> Assigned task
Exact copy, no pictures: set down the lines from the one holding "You are a GUI" through the final line of the records below.

******************************

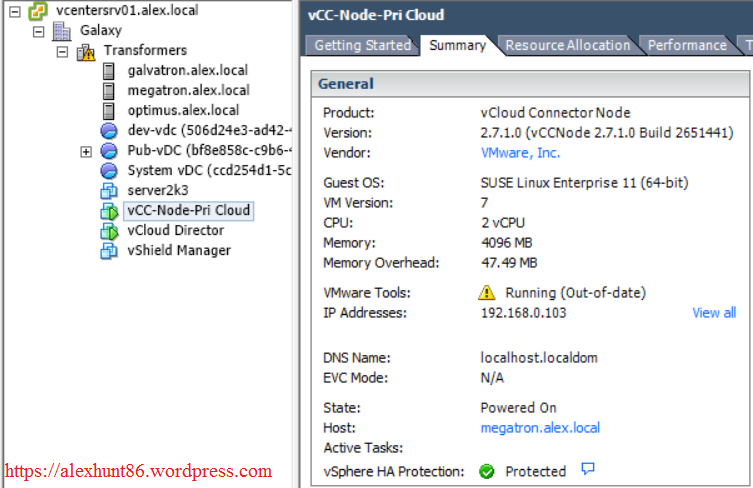Viewport: 753px width, 488px height.
Task: Open the megatron.alex.local host link
Action: (x=540, y=428)
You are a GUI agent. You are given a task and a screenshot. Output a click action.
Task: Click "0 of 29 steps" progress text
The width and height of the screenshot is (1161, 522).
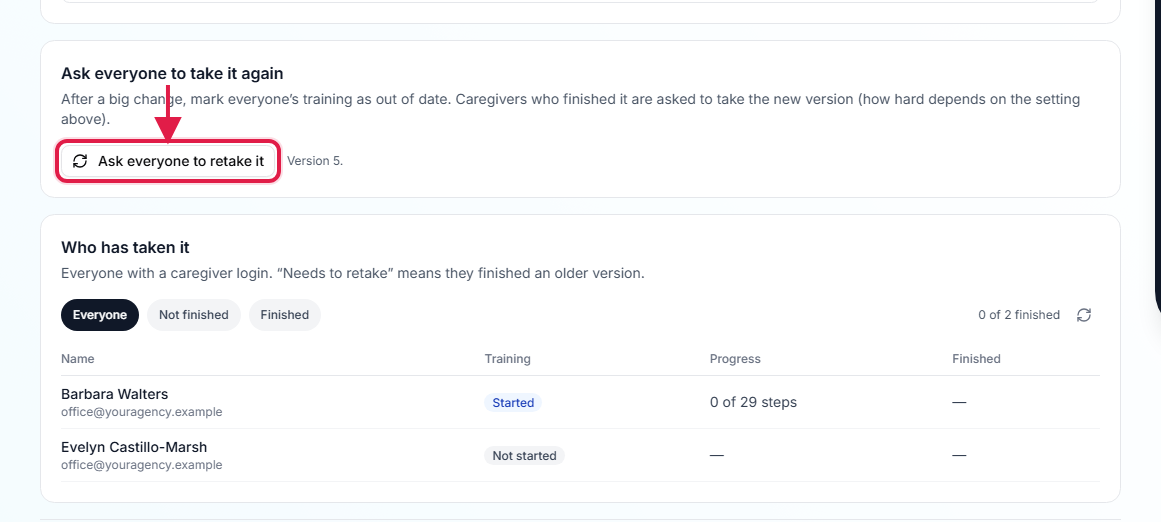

******************************

> Solution
You are a GUI agent. You are given a task and a screenshot. Output a click action.
Task: Click "0 of 29 steps" progress text
The width and height of the screenshot is (1161, 522).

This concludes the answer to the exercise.